Exercise description: Copy out everything in the material from the line containing "This screenshot has height=921, width=1316." down to the line containing "Action: 1012,627", including both of those lines.
━━ Information shown
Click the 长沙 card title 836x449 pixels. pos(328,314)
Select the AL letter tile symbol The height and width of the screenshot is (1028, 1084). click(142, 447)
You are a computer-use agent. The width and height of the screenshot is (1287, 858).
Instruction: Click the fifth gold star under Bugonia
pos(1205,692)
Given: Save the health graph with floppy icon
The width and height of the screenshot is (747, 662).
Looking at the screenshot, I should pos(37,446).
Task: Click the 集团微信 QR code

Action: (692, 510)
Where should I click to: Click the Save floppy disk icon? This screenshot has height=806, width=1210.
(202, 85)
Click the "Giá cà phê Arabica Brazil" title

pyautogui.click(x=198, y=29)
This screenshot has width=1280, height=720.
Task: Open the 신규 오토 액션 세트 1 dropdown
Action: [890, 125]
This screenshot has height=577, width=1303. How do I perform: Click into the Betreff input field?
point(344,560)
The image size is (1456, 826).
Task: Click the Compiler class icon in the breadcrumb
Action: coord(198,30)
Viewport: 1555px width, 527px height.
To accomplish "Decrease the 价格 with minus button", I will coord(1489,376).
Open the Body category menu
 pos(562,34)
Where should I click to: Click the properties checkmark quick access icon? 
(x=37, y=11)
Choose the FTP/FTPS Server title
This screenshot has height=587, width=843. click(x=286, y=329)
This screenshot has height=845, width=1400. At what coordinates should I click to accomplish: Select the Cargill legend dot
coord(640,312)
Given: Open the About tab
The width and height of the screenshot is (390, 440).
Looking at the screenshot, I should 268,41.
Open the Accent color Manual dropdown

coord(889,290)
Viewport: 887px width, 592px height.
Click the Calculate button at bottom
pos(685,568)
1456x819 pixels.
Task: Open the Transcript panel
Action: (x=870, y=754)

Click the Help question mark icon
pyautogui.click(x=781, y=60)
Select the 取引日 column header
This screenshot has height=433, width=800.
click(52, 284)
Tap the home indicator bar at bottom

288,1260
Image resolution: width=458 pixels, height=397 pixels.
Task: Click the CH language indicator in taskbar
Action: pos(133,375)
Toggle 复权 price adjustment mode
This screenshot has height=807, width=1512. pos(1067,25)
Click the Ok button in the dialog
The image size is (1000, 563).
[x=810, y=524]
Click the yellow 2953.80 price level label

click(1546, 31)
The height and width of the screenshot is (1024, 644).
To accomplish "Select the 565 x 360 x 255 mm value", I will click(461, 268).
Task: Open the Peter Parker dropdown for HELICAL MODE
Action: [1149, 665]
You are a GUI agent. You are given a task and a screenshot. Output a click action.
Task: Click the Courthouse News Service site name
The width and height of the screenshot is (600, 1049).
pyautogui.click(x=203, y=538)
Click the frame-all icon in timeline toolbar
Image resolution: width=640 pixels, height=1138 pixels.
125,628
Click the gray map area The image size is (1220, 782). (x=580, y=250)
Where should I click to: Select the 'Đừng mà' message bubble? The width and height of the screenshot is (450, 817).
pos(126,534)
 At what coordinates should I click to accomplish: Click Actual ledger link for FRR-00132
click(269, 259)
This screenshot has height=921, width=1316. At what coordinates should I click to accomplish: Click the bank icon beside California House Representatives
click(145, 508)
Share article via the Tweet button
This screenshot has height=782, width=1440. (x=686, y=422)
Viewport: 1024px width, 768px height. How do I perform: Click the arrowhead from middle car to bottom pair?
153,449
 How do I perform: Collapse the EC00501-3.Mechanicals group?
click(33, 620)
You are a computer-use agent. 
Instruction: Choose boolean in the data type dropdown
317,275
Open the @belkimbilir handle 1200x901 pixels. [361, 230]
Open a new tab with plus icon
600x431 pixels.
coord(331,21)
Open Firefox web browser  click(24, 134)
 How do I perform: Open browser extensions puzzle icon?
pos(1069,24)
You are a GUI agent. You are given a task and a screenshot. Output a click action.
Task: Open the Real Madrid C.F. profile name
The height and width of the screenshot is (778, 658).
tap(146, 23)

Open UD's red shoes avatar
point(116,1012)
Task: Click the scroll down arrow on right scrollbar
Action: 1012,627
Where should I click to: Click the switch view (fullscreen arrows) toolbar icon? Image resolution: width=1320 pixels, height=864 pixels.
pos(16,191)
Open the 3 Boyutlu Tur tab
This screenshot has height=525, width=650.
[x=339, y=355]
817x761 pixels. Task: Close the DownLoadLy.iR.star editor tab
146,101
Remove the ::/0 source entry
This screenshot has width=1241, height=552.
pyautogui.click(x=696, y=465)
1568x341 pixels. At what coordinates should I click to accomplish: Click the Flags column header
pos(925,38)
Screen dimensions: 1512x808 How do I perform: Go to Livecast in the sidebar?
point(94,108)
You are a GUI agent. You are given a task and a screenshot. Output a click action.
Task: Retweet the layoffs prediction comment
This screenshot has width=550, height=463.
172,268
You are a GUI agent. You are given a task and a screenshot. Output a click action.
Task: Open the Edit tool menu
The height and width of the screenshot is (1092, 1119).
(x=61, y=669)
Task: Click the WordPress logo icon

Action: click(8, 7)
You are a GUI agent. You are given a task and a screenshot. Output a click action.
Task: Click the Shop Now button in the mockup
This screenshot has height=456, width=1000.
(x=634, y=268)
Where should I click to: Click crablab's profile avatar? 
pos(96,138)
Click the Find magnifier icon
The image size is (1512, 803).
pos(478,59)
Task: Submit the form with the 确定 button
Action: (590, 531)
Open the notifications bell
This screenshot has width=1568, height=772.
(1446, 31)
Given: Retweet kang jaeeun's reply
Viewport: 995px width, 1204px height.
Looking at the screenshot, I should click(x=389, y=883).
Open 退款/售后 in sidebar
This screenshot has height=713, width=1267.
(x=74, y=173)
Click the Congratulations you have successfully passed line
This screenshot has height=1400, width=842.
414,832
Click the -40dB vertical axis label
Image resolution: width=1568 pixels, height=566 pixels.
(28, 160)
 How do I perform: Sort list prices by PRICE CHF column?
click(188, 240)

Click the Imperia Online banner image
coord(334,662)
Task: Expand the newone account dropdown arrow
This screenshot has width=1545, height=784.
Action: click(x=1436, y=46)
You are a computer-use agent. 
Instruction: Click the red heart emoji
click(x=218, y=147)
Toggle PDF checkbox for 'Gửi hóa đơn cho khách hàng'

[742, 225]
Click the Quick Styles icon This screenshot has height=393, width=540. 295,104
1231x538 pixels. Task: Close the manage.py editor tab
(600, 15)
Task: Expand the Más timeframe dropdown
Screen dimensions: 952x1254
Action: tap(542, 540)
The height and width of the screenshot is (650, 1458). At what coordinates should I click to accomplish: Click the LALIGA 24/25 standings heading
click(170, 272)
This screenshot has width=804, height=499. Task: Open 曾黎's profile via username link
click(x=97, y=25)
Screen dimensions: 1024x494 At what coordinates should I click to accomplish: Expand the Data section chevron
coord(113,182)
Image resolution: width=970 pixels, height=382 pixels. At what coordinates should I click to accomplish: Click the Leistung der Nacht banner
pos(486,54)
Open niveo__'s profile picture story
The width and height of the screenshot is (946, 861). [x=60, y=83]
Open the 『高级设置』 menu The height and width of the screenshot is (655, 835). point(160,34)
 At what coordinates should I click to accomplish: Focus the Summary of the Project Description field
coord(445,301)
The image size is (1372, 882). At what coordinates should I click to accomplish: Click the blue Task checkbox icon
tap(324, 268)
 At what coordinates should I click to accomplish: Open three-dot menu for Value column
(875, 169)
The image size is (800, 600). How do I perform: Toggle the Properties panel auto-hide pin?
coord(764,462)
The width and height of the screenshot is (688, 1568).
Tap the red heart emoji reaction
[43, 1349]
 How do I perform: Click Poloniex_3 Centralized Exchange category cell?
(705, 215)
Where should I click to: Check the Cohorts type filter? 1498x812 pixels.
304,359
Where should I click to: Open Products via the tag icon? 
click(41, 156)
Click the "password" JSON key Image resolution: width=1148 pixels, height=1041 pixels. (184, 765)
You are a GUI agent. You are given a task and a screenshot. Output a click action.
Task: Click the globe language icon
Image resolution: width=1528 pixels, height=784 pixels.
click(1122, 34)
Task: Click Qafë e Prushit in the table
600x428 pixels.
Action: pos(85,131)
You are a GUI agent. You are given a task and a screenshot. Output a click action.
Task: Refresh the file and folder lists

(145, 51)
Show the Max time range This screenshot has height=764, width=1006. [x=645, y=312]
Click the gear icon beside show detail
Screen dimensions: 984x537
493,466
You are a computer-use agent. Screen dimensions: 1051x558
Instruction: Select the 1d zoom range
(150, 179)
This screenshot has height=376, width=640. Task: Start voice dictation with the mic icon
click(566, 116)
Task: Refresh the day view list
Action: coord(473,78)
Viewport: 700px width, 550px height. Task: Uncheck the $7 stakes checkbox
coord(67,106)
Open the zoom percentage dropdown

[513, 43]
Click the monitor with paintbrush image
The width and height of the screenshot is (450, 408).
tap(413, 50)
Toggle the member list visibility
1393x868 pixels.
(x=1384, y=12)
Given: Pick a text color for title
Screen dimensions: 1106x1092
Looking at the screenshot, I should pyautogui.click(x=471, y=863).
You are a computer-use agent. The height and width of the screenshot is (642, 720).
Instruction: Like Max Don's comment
━━━━
Correct answer:
This screenshot has height=921, width=1316. At what coordinates should I click to accomplish: Click the bank icon beside California House Representatives
click(145, 508)
Share article via the Tweet button
This screenshot has height=782, width=1440. (x=686, y=422)
Viewport: 1024px width, 768px height. How do I perform: Click the arrowhead from middle car to bottom pair?
153,449
 How do I perform: Collapse the EC00501-3.Mechanicals group?
click(33, 620)
You are a computer-use agent. 
Instruction: Choose boolean in the data type dropdown
317,275
Open the @belkimbilir handle 1200x901 pixels. [361, 230]
Open a new tab with plus icon
600x431 pixels.
coord(331,21)
Open Firefox web browser  click(24, 134)
 How do I perform: Open browser extensions puzzle icon?
pos(1069,24)
You are a GUI agent. You are given a task and a screenshot. Output a click action.
Task: Open the Real Madrid C.F. profile name
The height and width of the screenshot is (778, 658).
tap(146, 23)

Open UD's red shoes avatar
point(116,1012)
Task: Click the scroll down arrow on right scrollbar
Action: 1012,627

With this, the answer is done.